Do this —
Reproduce the stretch of records from the line containing "Londýnská idyla (1213, 1179)" through the line containing "Italy: International Business", both ends included and the requests kept. Multiply every coordinate in the answers by 2.55, rounding to whole numbers with halves rounded up, and give only these lines with the pictures left out.

= = = = = = =

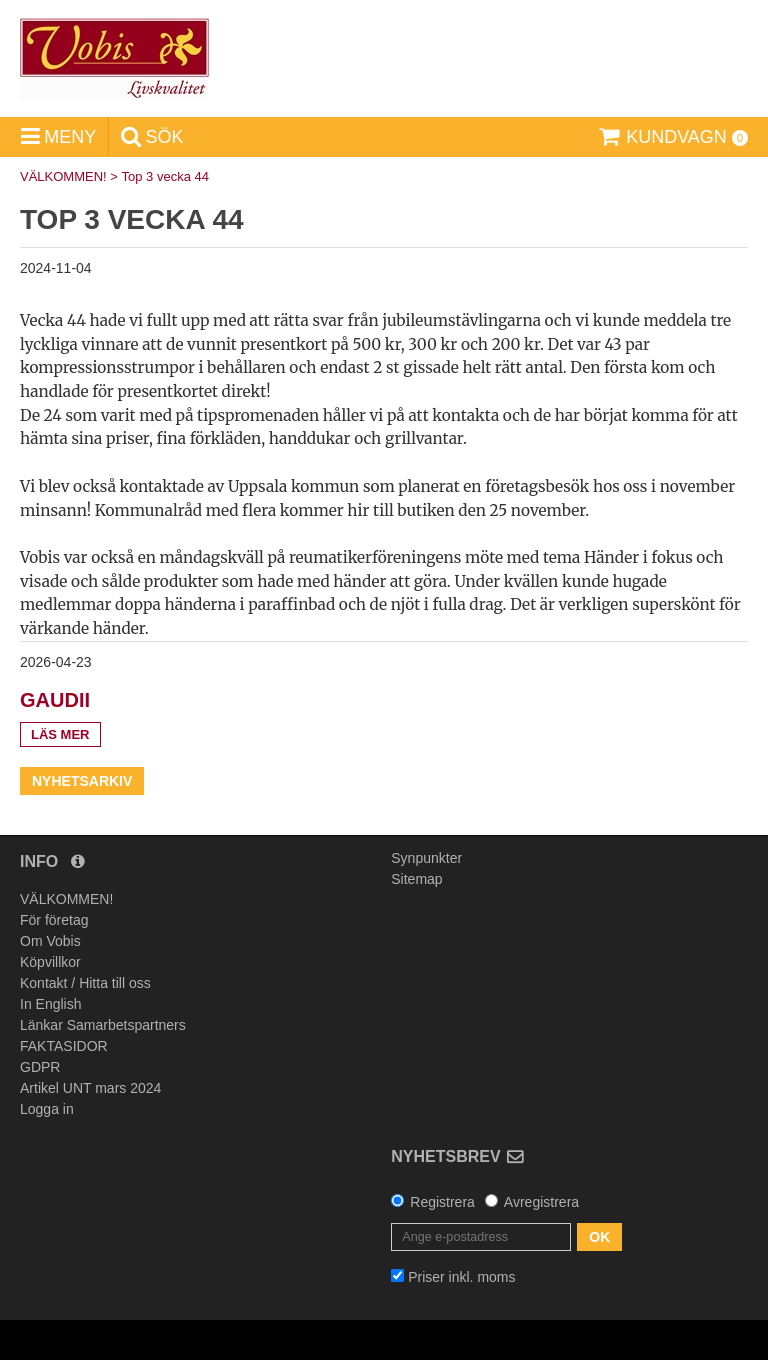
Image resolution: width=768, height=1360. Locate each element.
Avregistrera (541, 1202)
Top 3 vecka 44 (165, 176)
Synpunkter (426, 858)
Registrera (442, 1202)
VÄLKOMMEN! (63, 176)
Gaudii (55, 700)
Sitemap (416, 879)
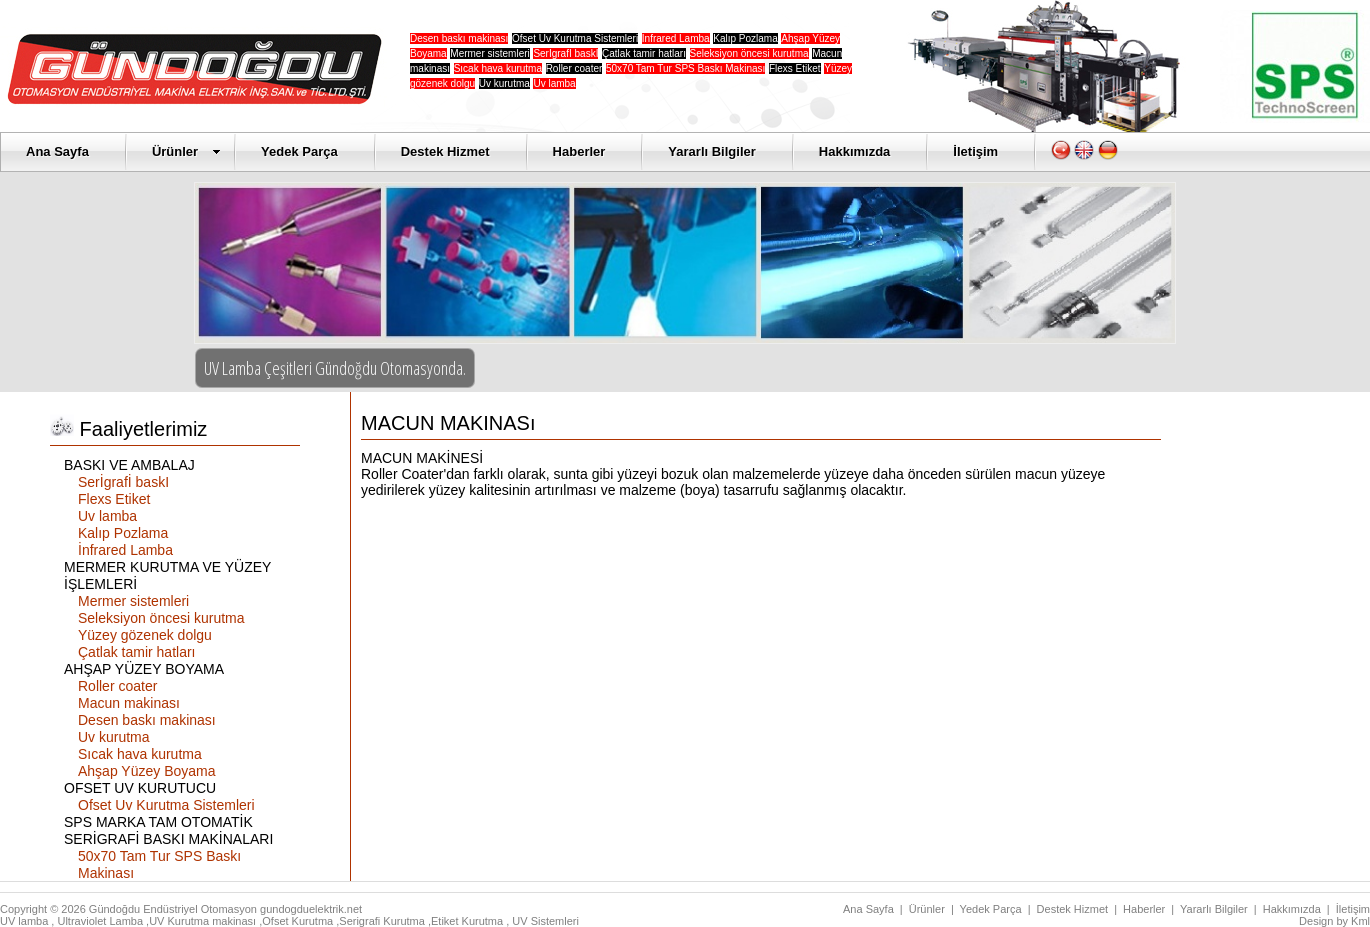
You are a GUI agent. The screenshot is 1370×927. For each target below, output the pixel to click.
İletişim (975, 151)
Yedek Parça (299, 151)
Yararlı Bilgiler (711, 151)
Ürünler (186, 151)
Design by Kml (1334, 921)
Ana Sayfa (57, 151)
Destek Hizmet (445, 151)
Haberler (579, 151)
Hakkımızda (855, 151)
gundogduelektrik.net (311, 909)
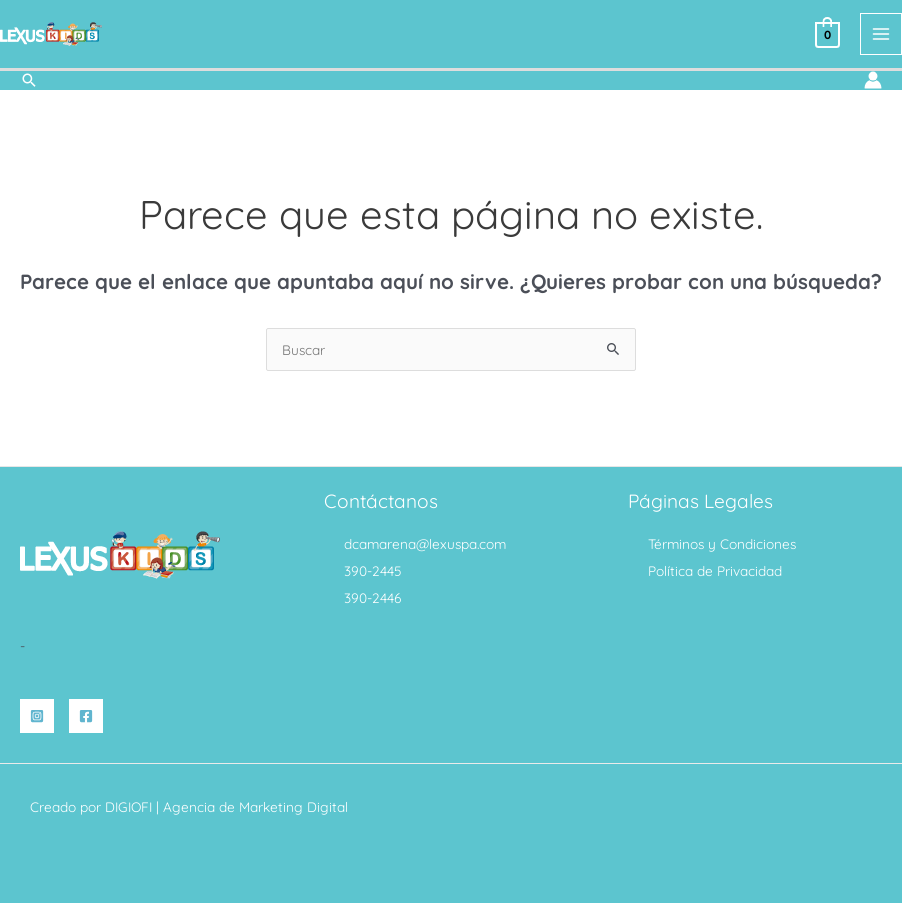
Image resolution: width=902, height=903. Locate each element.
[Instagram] (37, 715)
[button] (29, 79)
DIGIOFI (128, 805)
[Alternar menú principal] (881, 33)
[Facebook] (86, 715)
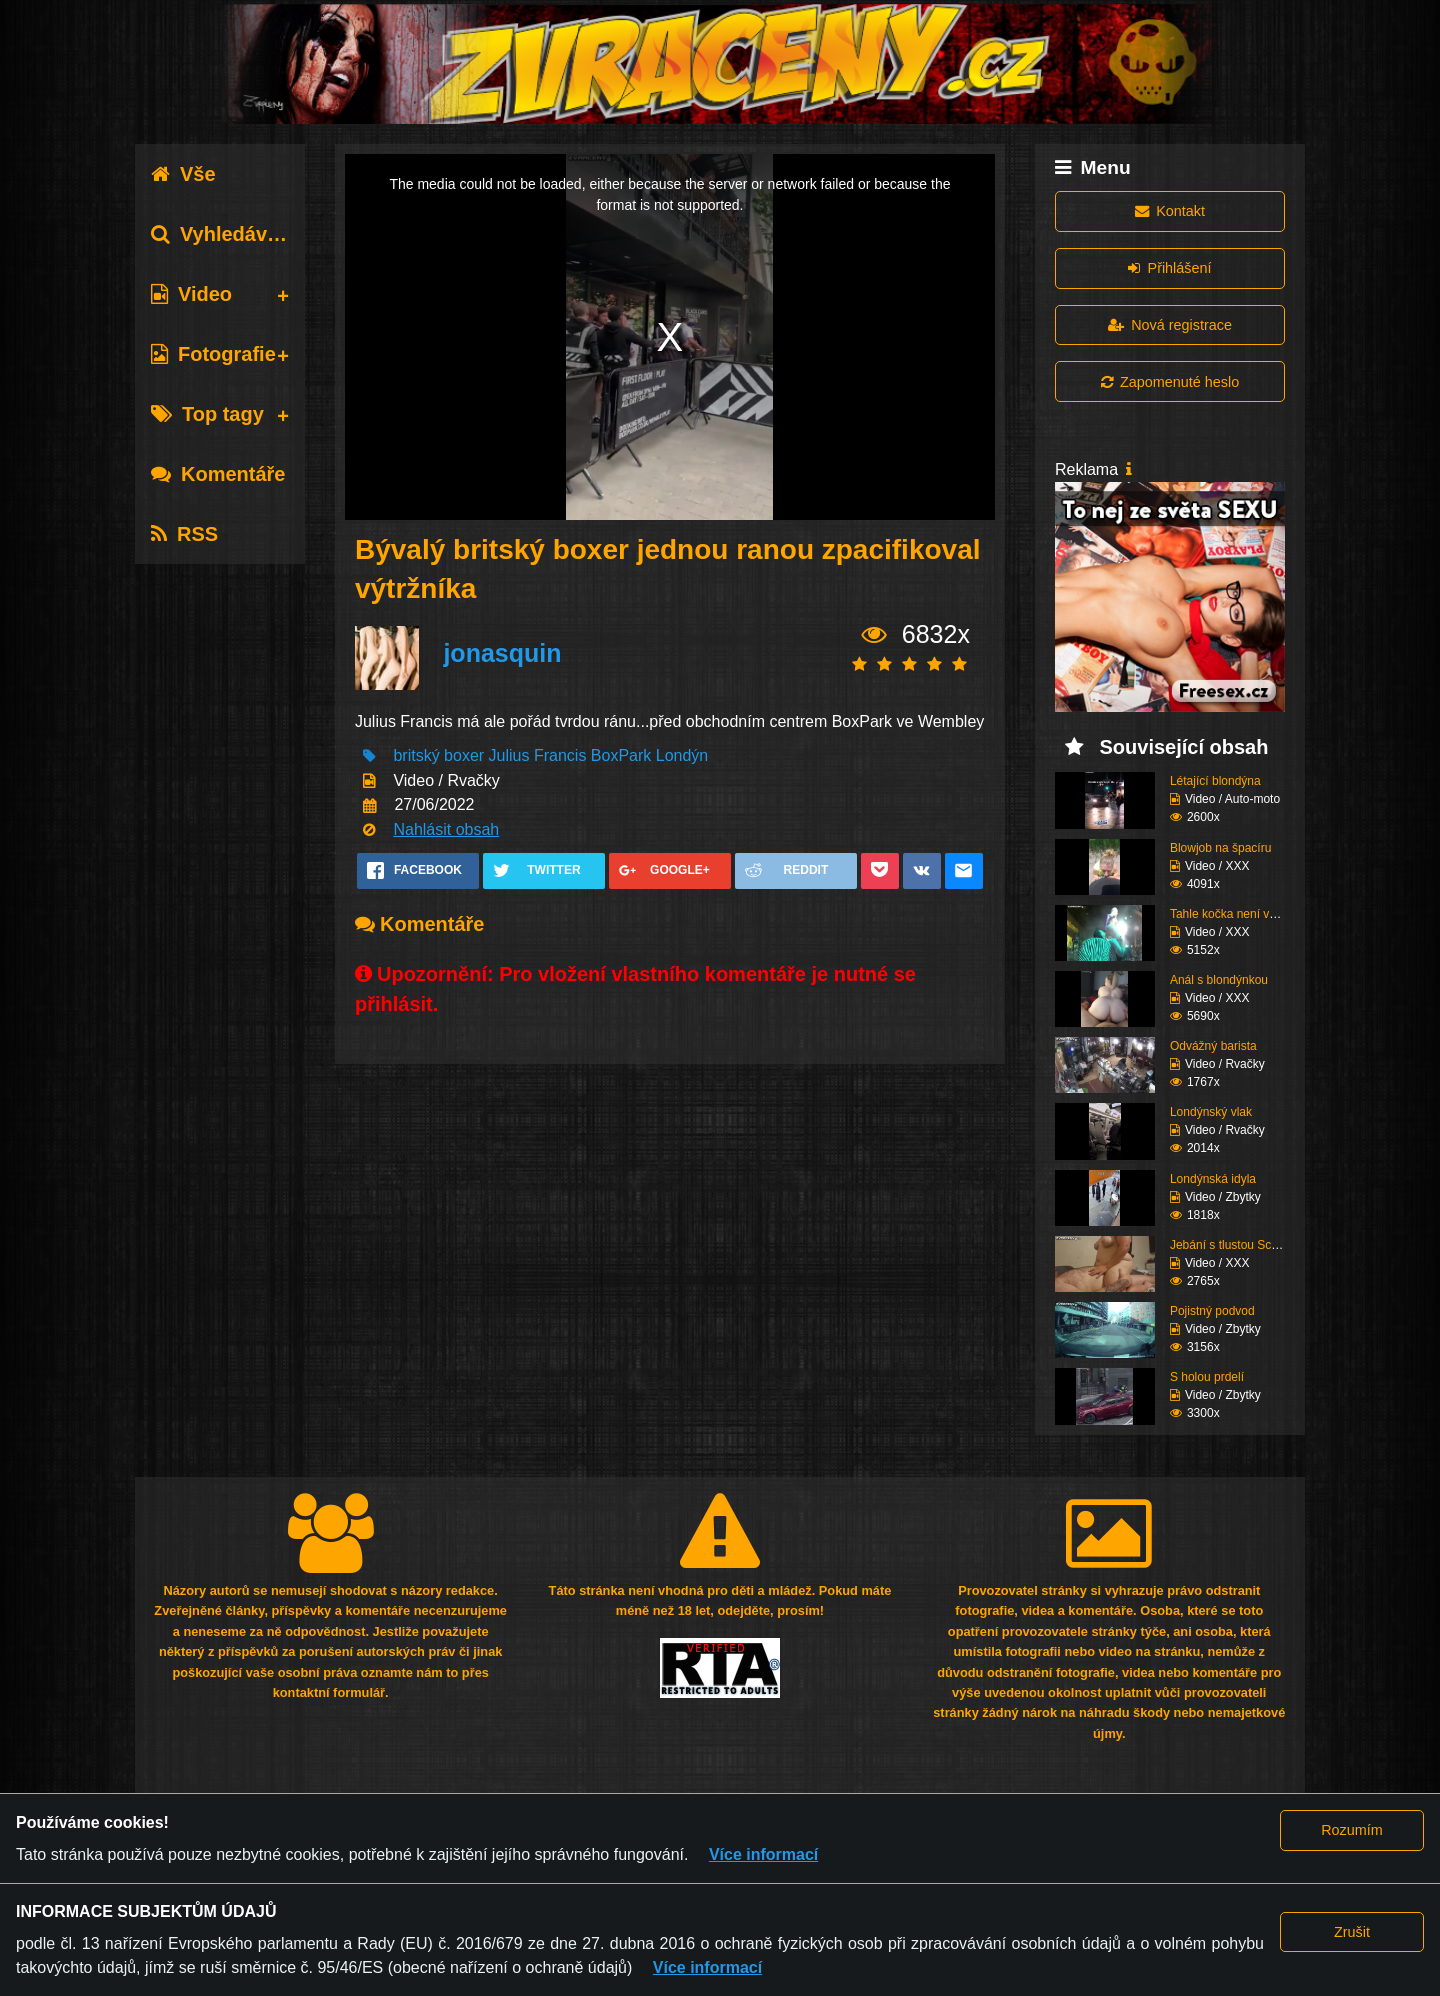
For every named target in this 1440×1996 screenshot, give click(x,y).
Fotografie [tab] (213, 354)
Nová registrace (1170, 325)
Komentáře (218, 474)
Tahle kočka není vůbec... (1237, 914)
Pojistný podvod (1212, 1311)
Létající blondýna (1215, 781)
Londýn (682, 755)
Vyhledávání (223, 234)
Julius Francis (538, 755)
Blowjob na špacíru (1220, 848)
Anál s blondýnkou (1219, 980)
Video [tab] (191, 294)
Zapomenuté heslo (1170, 382)
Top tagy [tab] (207, 414)
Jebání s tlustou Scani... (1233, 1245)
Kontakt (1170, 211)
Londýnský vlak (1211, 1112)
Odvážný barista (1213, 1046)
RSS (184, 534)
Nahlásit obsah (446, 829)
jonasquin (502, 653)
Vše (183, 174)
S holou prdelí (1207, 1377)
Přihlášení (1169, 268)
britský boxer (438, 755)
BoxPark (621, 755)
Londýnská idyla (1213, 1179)
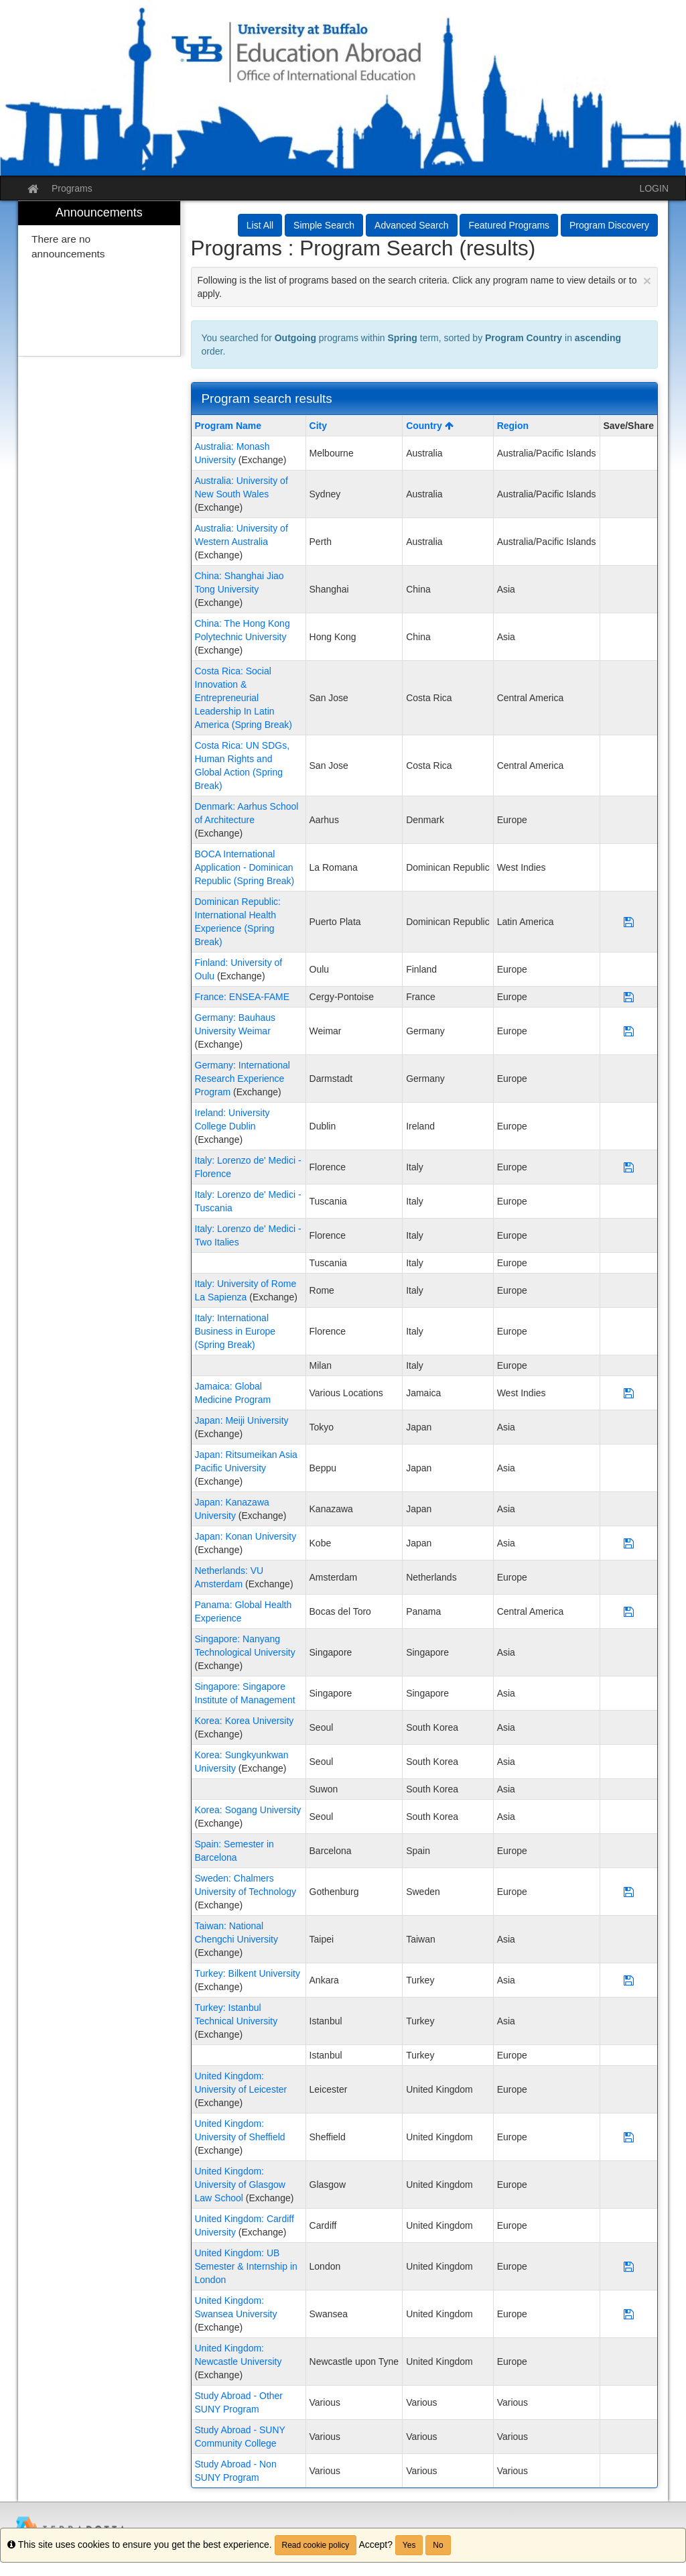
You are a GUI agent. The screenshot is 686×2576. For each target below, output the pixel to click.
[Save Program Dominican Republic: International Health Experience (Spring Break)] (629, 921)
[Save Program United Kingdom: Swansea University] (629, 2314)
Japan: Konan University (246, 1536)
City (318, 425)
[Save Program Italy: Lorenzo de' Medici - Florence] (629, 1167)
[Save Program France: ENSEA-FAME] (629, 996)
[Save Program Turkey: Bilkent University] (629, 1980)
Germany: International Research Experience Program (242, 1078)
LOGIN (654, 188)
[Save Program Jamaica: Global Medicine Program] (629, 1393)
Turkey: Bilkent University (247, 1973)
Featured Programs (508, 225)
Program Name (228, 425)
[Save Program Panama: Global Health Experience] (629, 1611)
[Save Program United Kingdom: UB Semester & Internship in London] (629, 2266)
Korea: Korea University (244, 1720)
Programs (72, 188)
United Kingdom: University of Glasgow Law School (240, 2184)
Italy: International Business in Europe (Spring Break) (235, 1331)
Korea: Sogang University (248, 1809)
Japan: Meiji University (242, 1420)
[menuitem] (99, 278)
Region (513, 425)
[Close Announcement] (647, 280)
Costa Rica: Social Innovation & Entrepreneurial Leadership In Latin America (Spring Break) (244, 698)
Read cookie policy (316, 2545)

= = = = = = =

Written answer —
Londýnská idyla (3093, 3006)
You are a GUI agent. The screenshot is 686×2576. For each target below, output the pixel to click.
[Save Program Dominican Republic: International Health Experience (Spring Break)] (1604, 2349)
[Save Program United Kingdom: Swansea University] (1604, 5901)
Japan: Konan University (627, 3917)
City (811, 1084)
[Save Program Italy: Lorenzo de' Medici - Florence] (1604, 2976)
[Save Program France: ENSEA-FAME] (1604, 2540)
[Save Program Turkey: Bilkent University] (1604, 5049)
Germany: International Research Experience Program (617, 2749)
LOGIN (1668, 479)
[Save Program Jamaica: Global Medicine Program] (1604, 3552)
Turkey: Bilkent University (630, 5031)
Featured Programs (1295, 574)
Program Name (581, 1084)
[Save Program Panama: Global Health Experience] (1604, 4108)
[Save Program United Kingdom: UB Semester & Internship in London] (1604, 5778)
Korea: Korea University (622, 4386)
Programs (184, 479)
United Kingdom: University of Glasgow Law School (612, 5569)
Italy: International Business in Europe (Spring Break) (599, 3394)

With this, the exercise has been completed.